The Rise of the Gold Standard

The gold standard is a monetary system in which paper money is freely convertible into a fixed amount of gold. In other words, in such a monetary system gold backs the value of money. Between 1696 and 1812, the development and formalization of the gold standard began as the introduction of paper money posed some problems. (Learn more inWhat Is Money?)

In 1797, due to too much credit being created with paper money, the Restriction Bill in England suspended the conversion of notes into gold. Also, constant supply imbalances between gold and silver created tremendous stress to England’s economy. A gold standard was needed to instill the necessary controls on money.

By 1821, England became the first country to officially adopt a gold standard. The century’s dramatic increase in global trade and production brought large discoveries of gold, which helped the gold standard remain intact well into the next century. As all trade imbalances between nations were settled with gold, governments had strong incentive to stockpile gold for more difficult times. Those stockpiles still exist today.

The international gold standard emerged in 1871 following the adoption of it by Germany. By 1900, the majority of the developed nations were linked to the gold standard. Ironically, the U.S. was one of the last countries to join. (A strong silver lobby prevented gold from being the sole monetary standard within the U.S. throughout the 19th century.)

From 1871 to 1914, the gold standard was at its pinnacle. During this period near-ideal political conditions existed in the world. Governments worked very well together to make the system work, but this all changed forever with the outbreak of the Great War in 1914.

The Fall of the Gold Standard

With the Great War, political alliances changed, international indebtedness increased and government finances deteriorated. While the gold standard was not suspended, it was in limbo during the war, demonstrating its inability to hold through both good and bad times. This created a lack of confidence in the gold standard that only exacerbated economic difficulties. It became increasingly apparent that the world needed something more flexible on which to base its global economy.

At the same time, a desire to return to the idyllic years of the gold standard remained strong among nations. As the gold supply continued to fall behind the growth of the global economy, the British pound sterling and U.S. dollar became the global reserve currencies. Smaller countries began holding more of these currencies instead of gold. The result was an accentuated consolidation of gold into the hands of a few large nations.

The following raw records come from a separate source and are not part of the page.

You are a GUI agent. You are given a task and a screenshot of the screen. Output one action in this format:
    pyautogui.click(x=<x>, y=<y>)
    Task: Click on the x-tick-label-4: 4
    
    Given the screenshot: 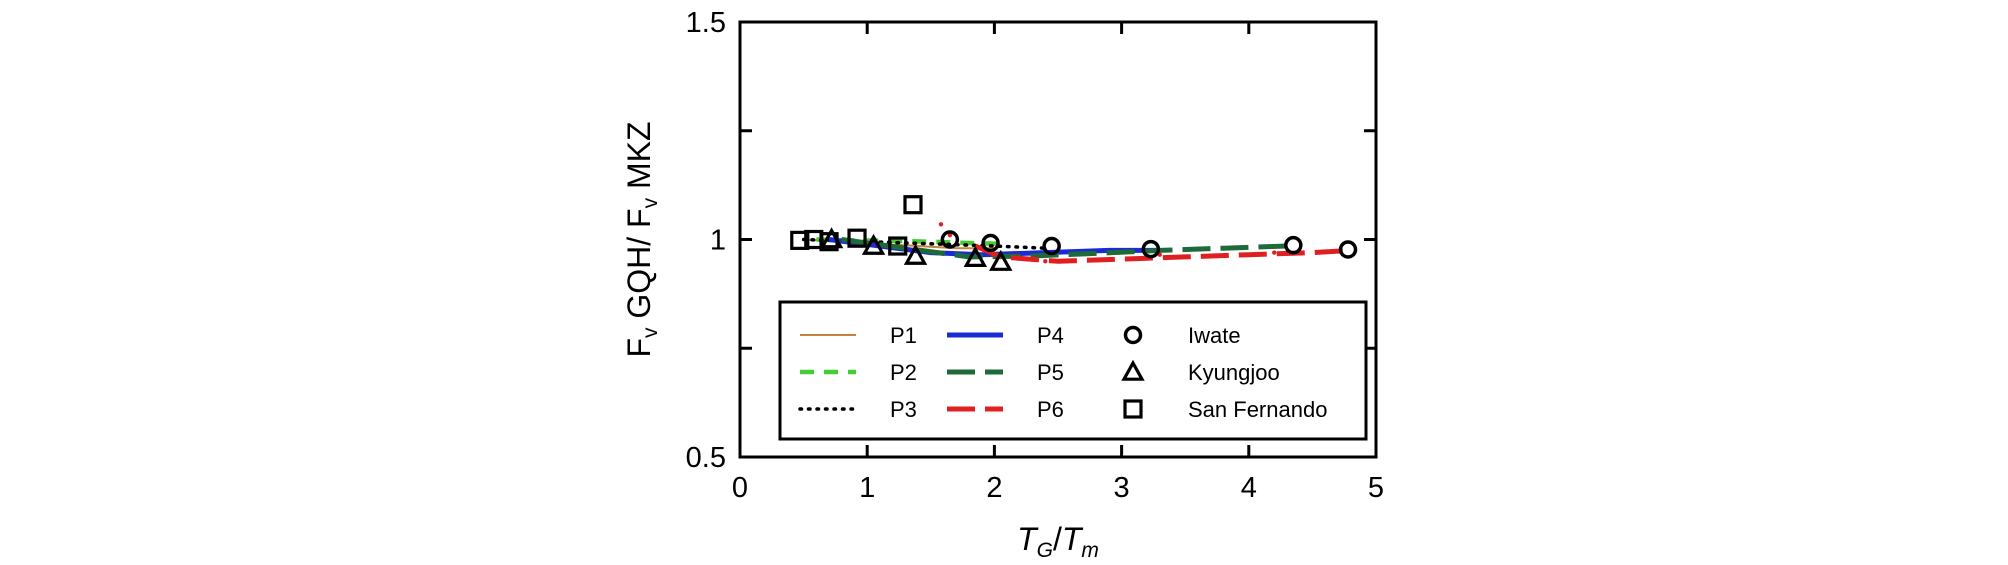 What is the action you would take?
    pyautogui.click(x=1249, y=488)
    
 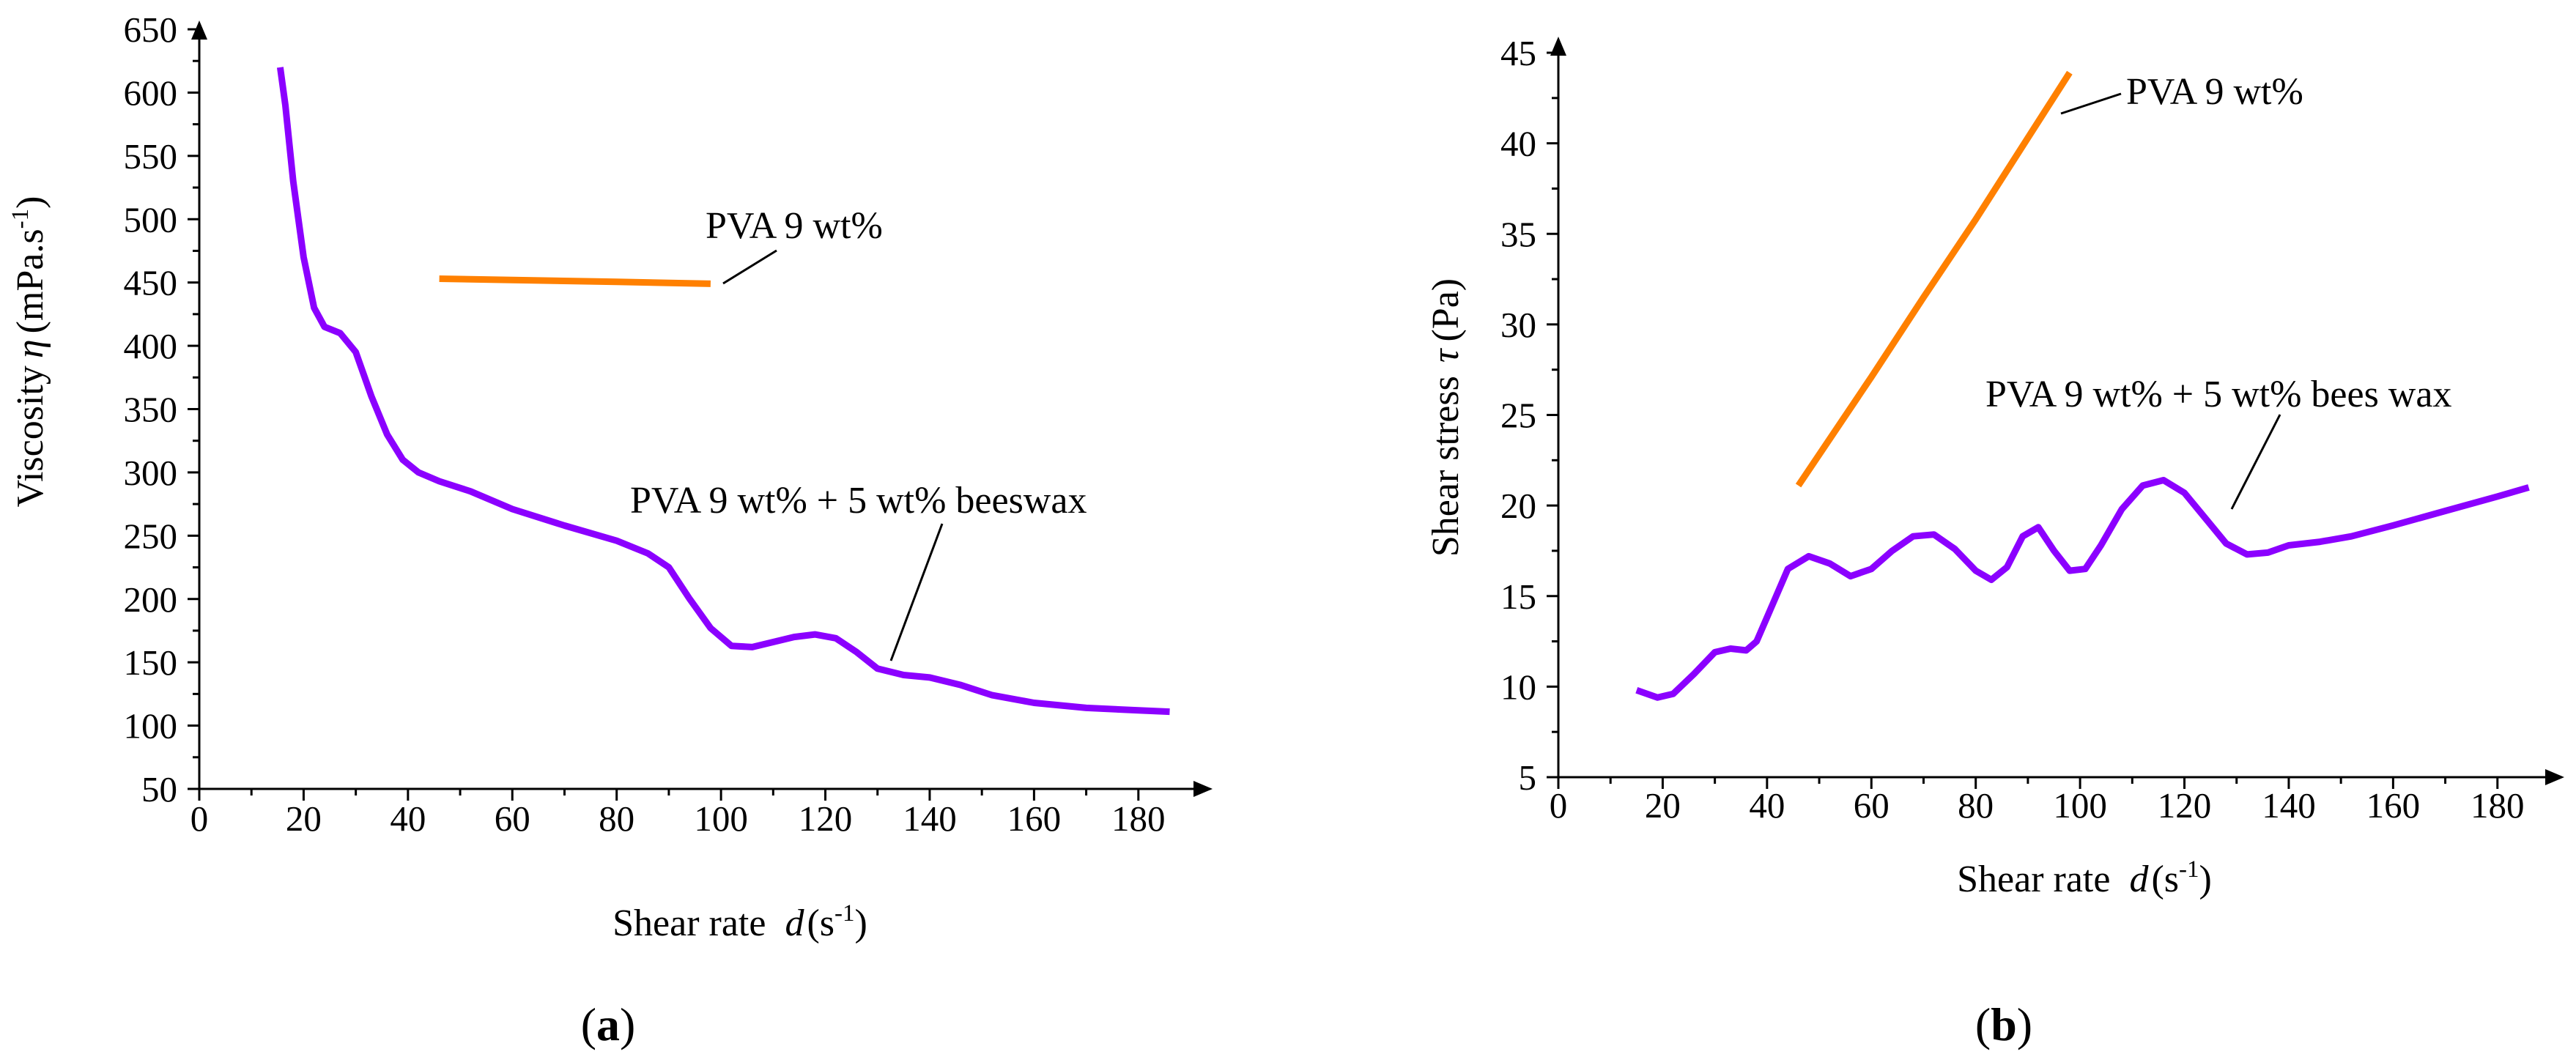 I want to click on panel-a-annotations: PVA 9 wt% PVA 9 wt% + 5 wt% beeswax, so click(x=858, y=433).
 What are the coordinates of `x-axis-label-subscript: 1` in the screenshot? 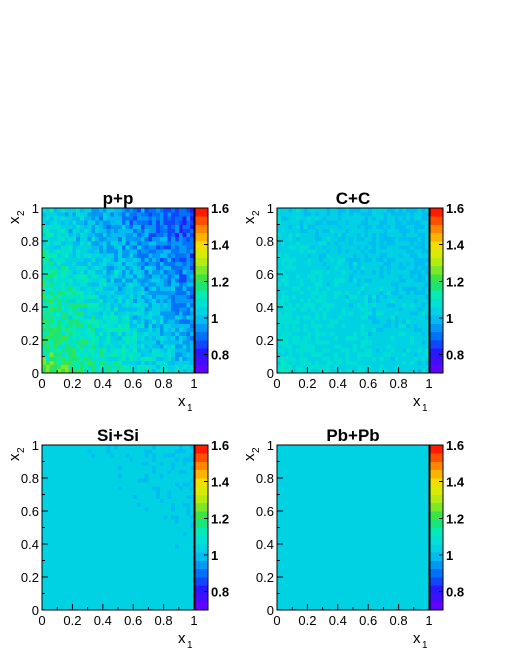 It's located at (190, 646).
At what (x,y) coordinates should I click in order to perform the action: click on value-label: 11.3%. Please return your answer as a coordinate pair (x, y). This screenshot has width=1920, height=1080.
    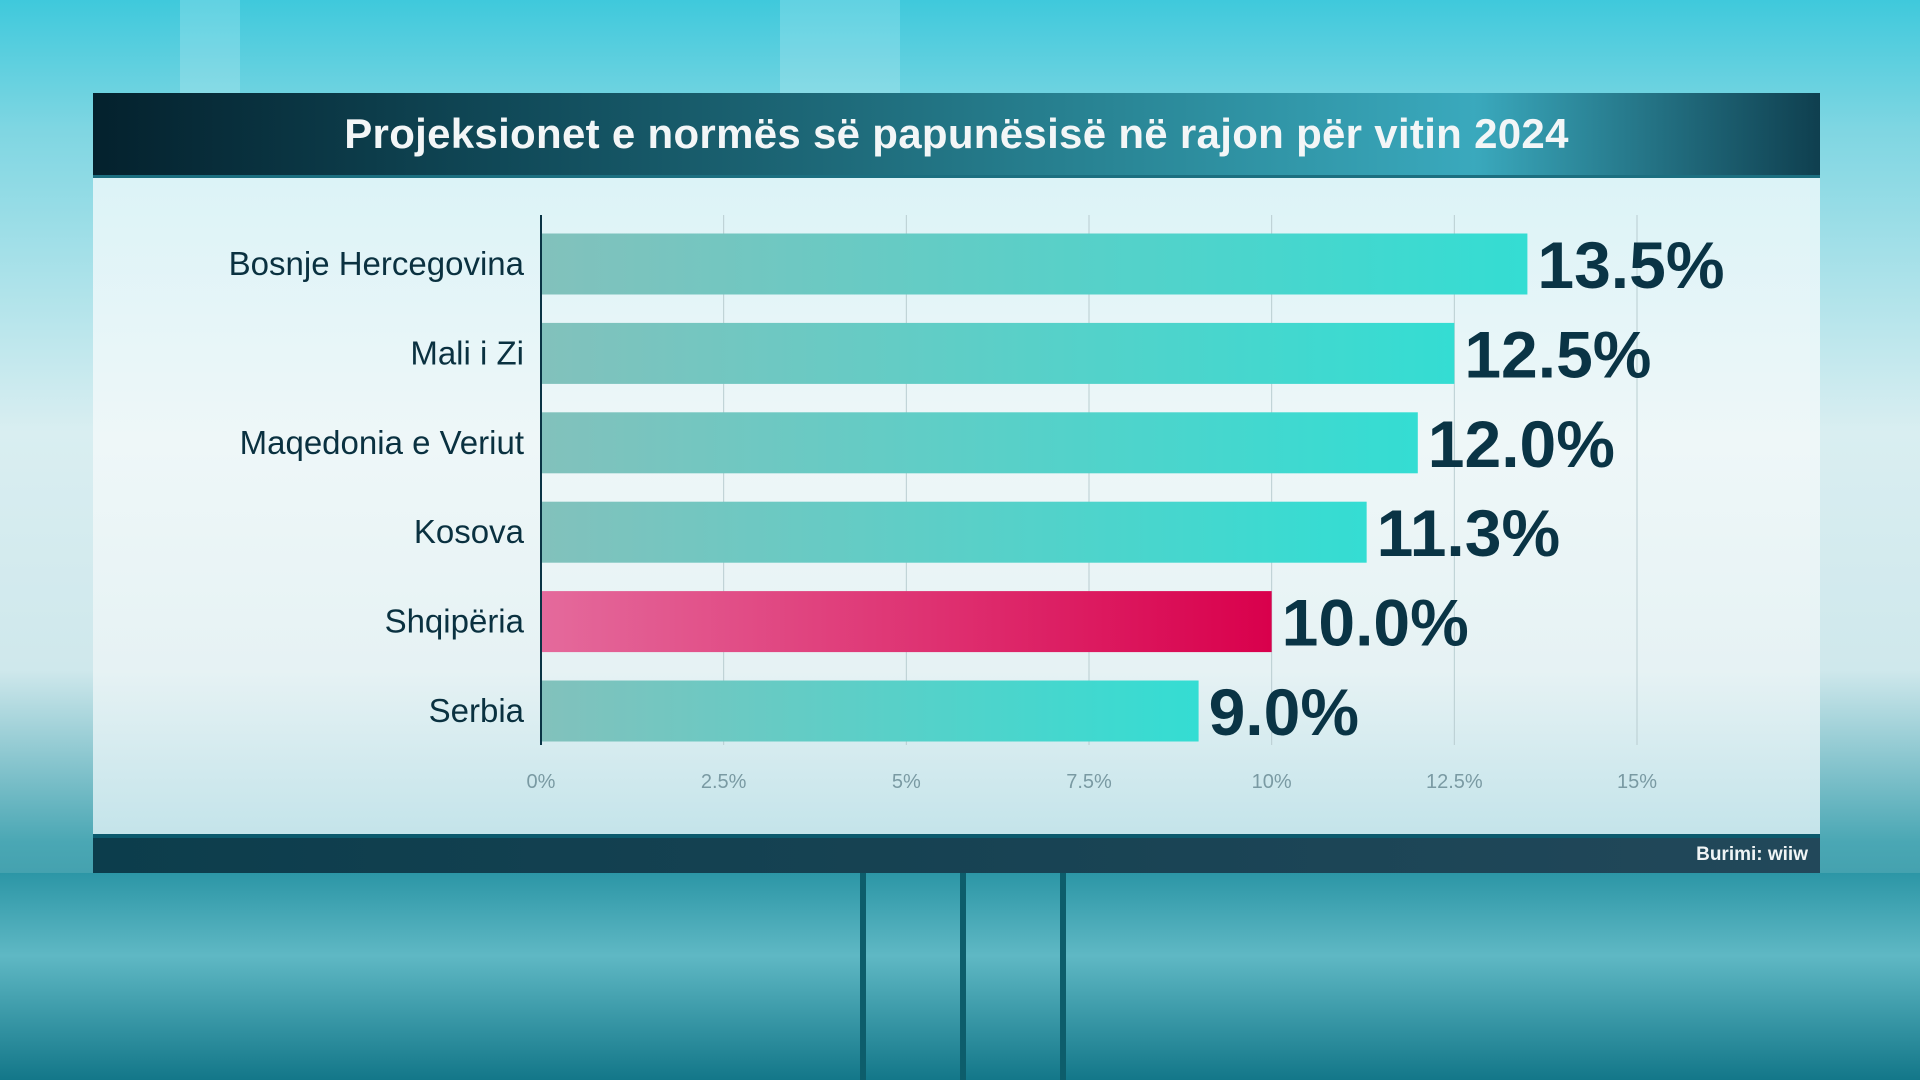
    Looking at the image, I should click on (1469, 533).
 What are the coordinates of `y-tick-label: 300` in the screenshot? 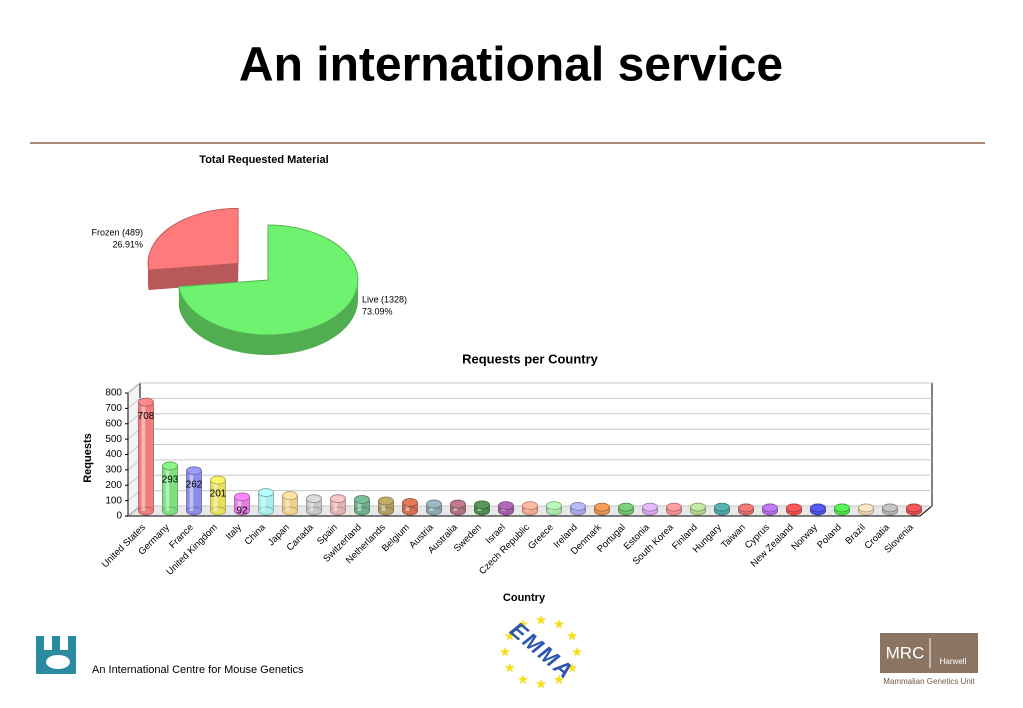 It's located at (114, 470).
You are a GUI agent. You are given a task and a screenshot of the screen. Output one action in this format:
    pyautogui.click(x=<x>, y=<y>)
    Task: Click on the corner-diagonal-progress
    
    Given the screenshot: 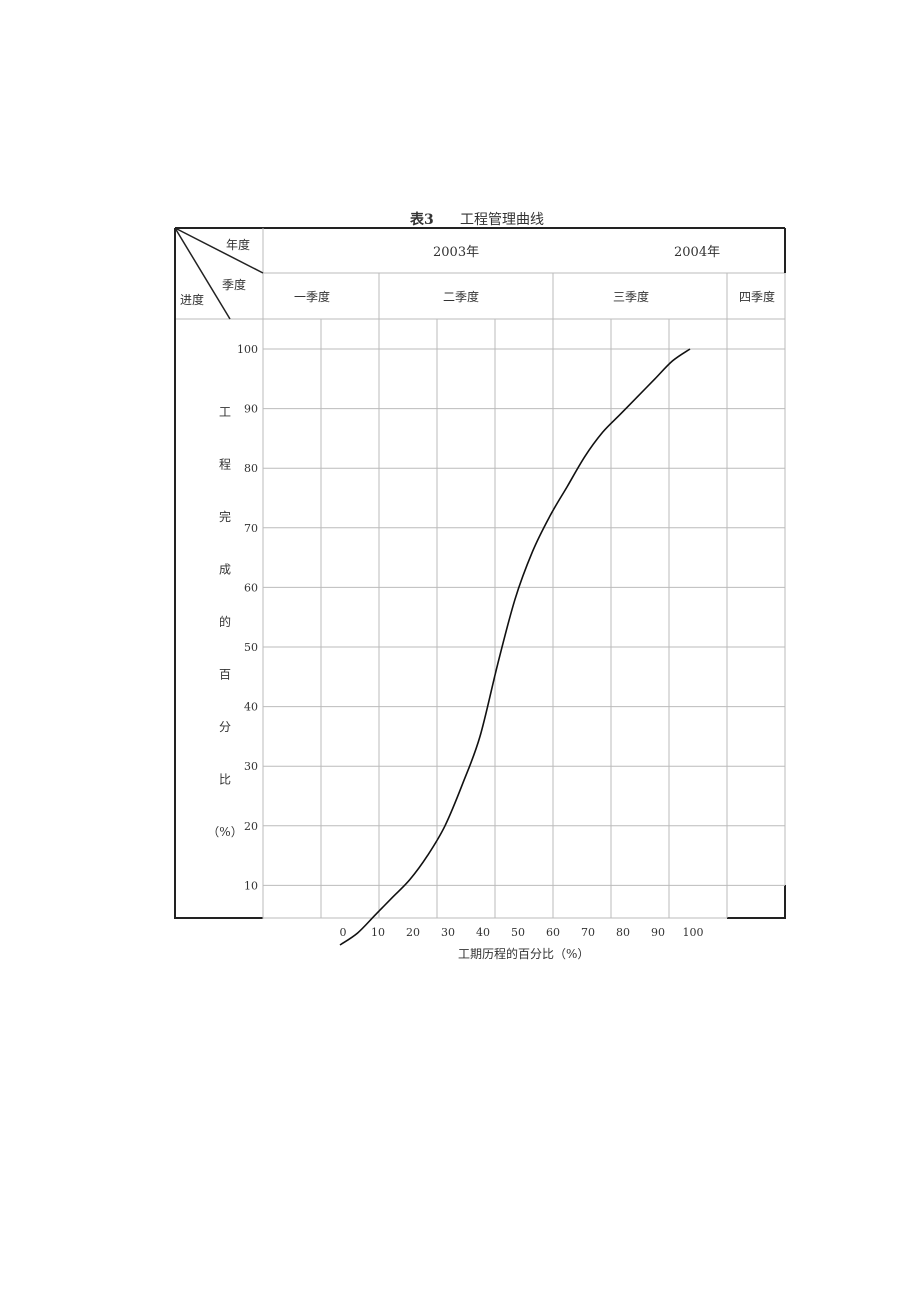 What is the action you would take?
    pyautogui.click(x=202, y=274)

The stock market crash of 1929 was only one of the world’s post-war difficulties. The pound and the French franc were horribly misaligned with other currencies; war debts and repatriations were still stifling Germany; commodity prices were collapsing; and banks were overextended. Many countries tried to protect their gold stock by raising interest rates to entice investors to keep their deposits intact rather than convert them into gold. These higher interest rates only made things worse for the global economy, and finally, in 1931, the gold standard in England was suspended, leaving only the U.S. and France with large gold reserves.

Then in 1934, the U.S. government revalued gold from $20.67/oz to $35.00/oz, raising the amount of paper money it took to buy one ounce, to help improve its economy. As other nations could convert their existing gold holdings into more U.S dollars, a dramatic devaluation of the dollar instantly took place. This higher price for gold increased the conversion of gold into U.S. dollars effectively allowing the U.S. to corner the gold market. Gold production soared so that by 1939 there was enough in the world to replace all global currency in circulation.

As World War II was coming to an end, the leading western powers met to put together the Bretton Woods Agreement, which would be the framework for the global currency markets until 1971. At the end of WWII, the U.S. had 75% of the world’s monetary gold, and the dollar was the only currency still backed directly by gold.
But as the world rebuilt itself after WWII, the U.S. saw its gold reserves steadily drop as money flowed out to help war-torn nations as well as to pay for its own high demand for imports. The high inflationary environment of the late 1960s sucked out the last bit of air from the gold standard. (Learn more in An Introduction To The International Monetary Fund.)

In 1968, a gold pool (which dominated gold supply), which included the U.S and a number of European nations stopped selling gold on the London market, allowing the market to freely determine the price of gold. From 1968 to 1971, only central banks could trade with the U.S. at $35/oz. Finally, in 1971, even this bit of gold convertibility died. Gold was free at last. There was no further reason for central banks to hold it.


Source: World Gold Council

While gold has fascinated humankind for 5,000 years, it hasn’t always been a guarantee of wealth. A true international gold standard existed for less than 50 years (1871 to 1914) – in a time of world peace and prosperity that coincided with a dramatic increase in the supply of gold. But the gold standard was the symptom and not the cause of this peace and prosperity.

The events of the Great War changed the political, financial and social fabric of the world – the international gold standard would be no more. While a gold standard continued in a lesser form until 1971, the death of it had started centuries before with the introduction of paper money – a much more flexible instrument for our complex financial world.